About Geographical Importance

The Shakti canal has narrow bridges over it for crossing at various plaes. Initially only male elephants used these to cross over to the ganga river but instances of elephant groups using these narrow bridgs have also been recorded. The Song river flows 500m from the Forest Rest House(FRH) at Satyanarayan on the periphery of the reserve and the Ganga near Gohri Maafi. The Suswa flows in the southern direction along the Phandowala FRH. Most part of the Suswa forms the natural northern boundary of the reserve. During winters some 40 species of the migratory birds such as black stork, little cormorants, fantail snipe, mallard, ponchard, shellduck, wagtail and sandpipers flock to the river making it a breathtaking sight.The river which one had mahaseer and the Indian trout today is no less than a merge drain of sewage collected from Dehradun as it flows through the tiger reserve. The natural oxygen, bacteria, fungi, aquatic plants and animals in the river break the effluents and make the water drinkable when it joins the Ganga, through is for a very small stretch of the river which runs through the reserve with no human habitation on its bank.

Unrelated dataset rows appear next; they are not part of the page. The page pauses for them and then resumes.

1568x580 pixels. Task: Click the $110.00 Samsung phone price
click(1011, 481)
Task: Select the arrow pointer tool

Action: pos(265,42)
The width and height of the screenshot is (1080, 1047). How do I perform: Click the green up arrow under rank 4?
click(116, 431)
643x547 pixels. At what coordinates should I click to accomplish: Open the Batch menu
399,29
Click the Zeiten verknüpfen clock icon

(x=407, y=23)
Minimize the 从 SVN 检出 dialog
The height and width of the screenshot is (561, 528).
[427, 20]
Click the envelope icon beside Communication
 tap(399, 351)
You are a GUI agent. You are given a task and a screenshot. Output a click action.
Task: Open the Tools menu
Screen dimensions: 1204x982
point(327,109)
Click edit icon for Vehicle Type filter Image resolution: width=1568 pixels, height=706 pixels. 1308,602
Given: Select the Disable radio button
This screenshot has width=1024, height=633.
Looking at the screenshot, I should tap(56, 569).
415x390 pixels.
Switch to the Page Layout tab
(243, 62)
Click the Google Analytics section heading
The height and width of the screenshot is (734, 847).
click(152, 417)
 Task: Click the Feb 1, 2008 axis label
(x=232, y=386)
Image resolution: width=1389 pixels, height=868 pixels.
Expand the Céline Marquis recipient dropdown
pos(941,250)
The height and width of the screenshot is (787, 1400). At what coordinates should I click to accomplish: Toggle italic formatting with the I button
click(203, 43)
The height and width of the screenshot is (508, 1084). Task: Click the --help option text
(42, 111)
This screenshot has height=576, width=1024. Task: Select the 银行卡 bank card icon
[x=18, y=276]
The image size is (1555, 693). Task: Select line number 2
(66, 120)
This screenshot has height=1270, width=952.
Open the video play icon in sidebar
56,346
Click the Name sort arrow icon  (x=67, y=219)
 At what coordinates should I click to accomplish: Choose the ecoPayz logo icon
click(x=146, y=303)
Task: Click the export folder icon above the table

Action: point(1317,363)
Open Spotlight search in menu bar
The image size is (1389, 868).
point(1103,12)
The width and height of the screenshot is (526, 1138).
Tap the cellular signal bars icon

The forest of the eastern side of the reserve namely Ramgar, Kansrao and Motichur ranges are replenished by these 2 rivers along with their important tributaries such as Bindal, Rispana, Reh and Jakhan. Grasslands or chaurs are found along the flat alluvial banks of raus all over the reserve. Chaurs are open spaces in the forests, which have a rih growth of various medium sized and tall grasses, a favorite snack amongst deer and elephants. The chaurs are a good place to spot Cheetal, nelgai and elephants and sometimes the tiger too. There are more than 50 species of grassesand sedges found in the reserve including bhabar grass, Kans , Narkul, Khus etc.